The meeting — That’s the big thing.
When Jesus lit up right in front of Peter, he knew what he was seeing. The Bible calls it “God’s glory” — the shining cloud that is a sure sign of God’s capital “P” Presence. In the Book of Exodus, when Moses climbed up Mount Sinai to fetch the tablets of the law, the whole mountain top stayed covered in divine cloud cover for six whole days. In 1 Kings, when Solomon dedicated the Temple in Jerusalem, a dense cloud filled up that huge place so that the priests could not even see what they were supposed to be doing. When Ezekiel had his vision of the four living creatures, he saw them in the middle of “a great cloud with brightness around it and fire flashing forth continually.”
Apparently thats what God’s glory looks like: a bright cloud — dark and dazzling — an envelope for the Divine Presence that would blow people away if they looked upon it directly — and so God in God’s mercy placed a cloud buffer around it, which both protected the people and made it difficult for them to see inside.
Before this cloud ever rolled in, Peter already knew what he was seeing. What he did not see was a tent of meeting, a dwelling place, like the place where Moses met with God during the wilderness years. So Peter offered to set one up, one for each of the great ones who appeared in glory before him. Peter may not have known what he was saying, but his instincts were good. He knew that he was in the presence of the capital “P” Presence. He knew that God was right there, and he was standing as close as he was ever going to get to the only kind of meeting that really matters.
For those of you who keep the Christian calendar up along with the one that tells us today is Sunday, February 7th, you already know that it’s the swing Sunday between the seasons of Epiphany and Lent — the day those who follow Jesus look down at our iPhone’s GPS and say “uh-oh,” because it is time to turn away from the twinkling stars of Christmas, pack away all of our alleluias, and head towards the deep wilderness of Lent. And as gloomy as turning to Lent sounds, it’s actually very good news. A lot of us get so distracted by our gadgets, so busy with work, and so addicted to our pleasures that a nice, long spell in the wilderness is just what we need. Now, no one can make you go, after all. But if you’ve been looking for some excuse to head to your own mountaintop and pray, THIS. IS. IT.

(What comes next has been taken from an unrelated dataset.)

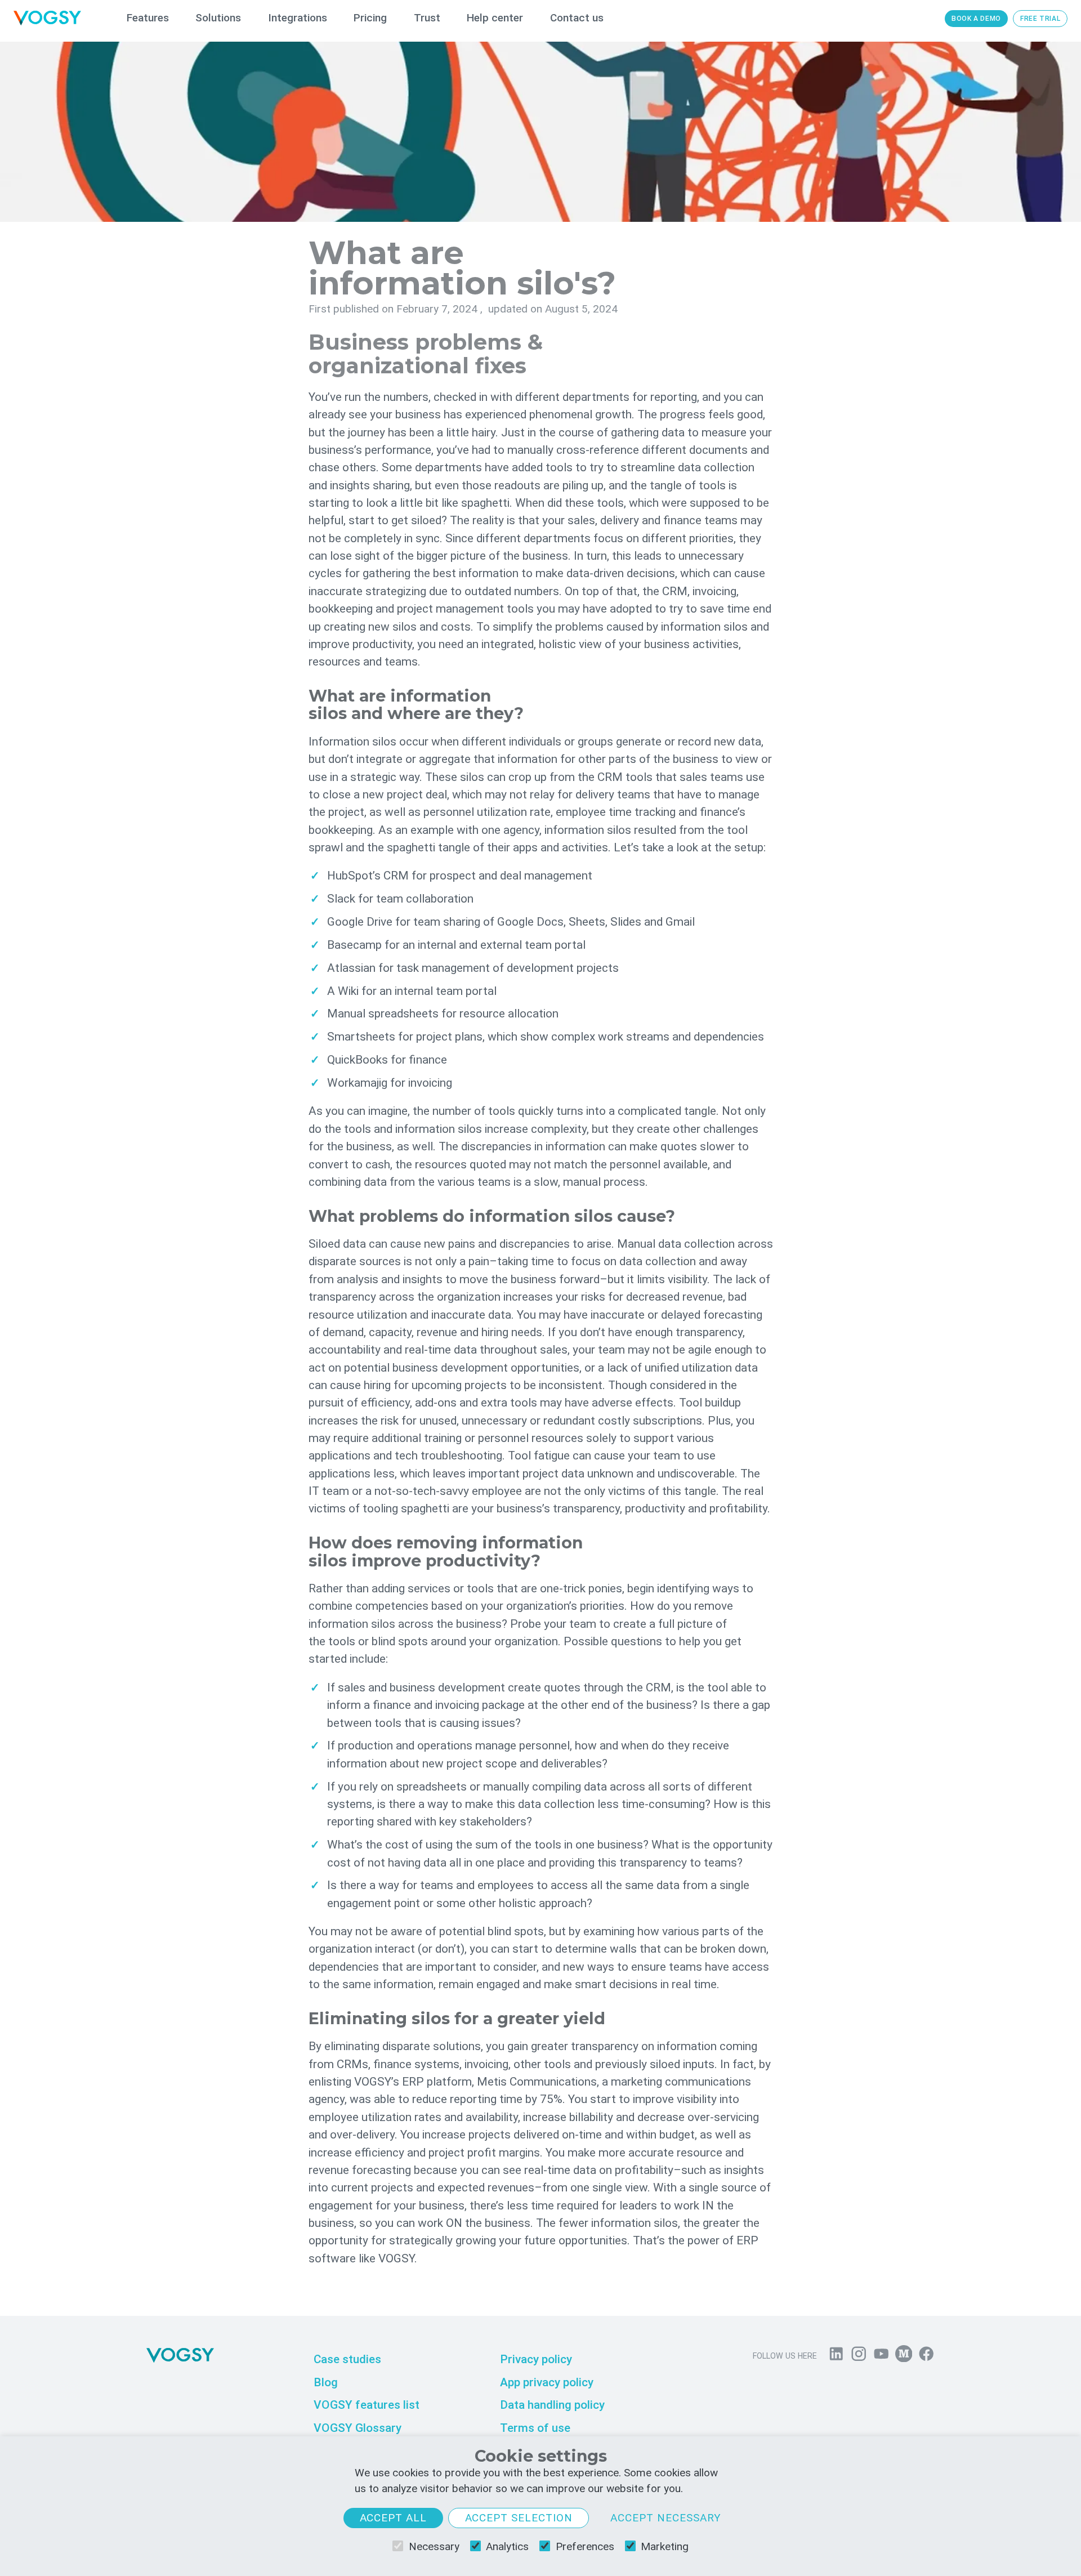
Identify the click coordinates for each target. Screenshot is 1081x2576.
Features (148, 17)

If you’ve been looking for some way to trade in your old certainties for some new movement in your life, then look no further. This is your chance to enter the cloud of unknowing and listen for whatever it is that God has to say to you. Tent or no tent, this is your chance to encounter God’s contagious glory, so that a little of that shining rubs off on you.
Today you have heard a story that you can take with you when you leave here. It tells you that no one has to go up the mountain alone. We’ll all be along for the ride with you. It tells you that sometimes things get really scary before they get holy. But most importantly, it tells you that there is someone standing in the center of the cloud with you, shining so brightly that you may never be able to wrap your mind around him, but who is worth listening to all the same — because HE is God’s chosen, and YOU are his, and whatever comes next, YOU are up to it.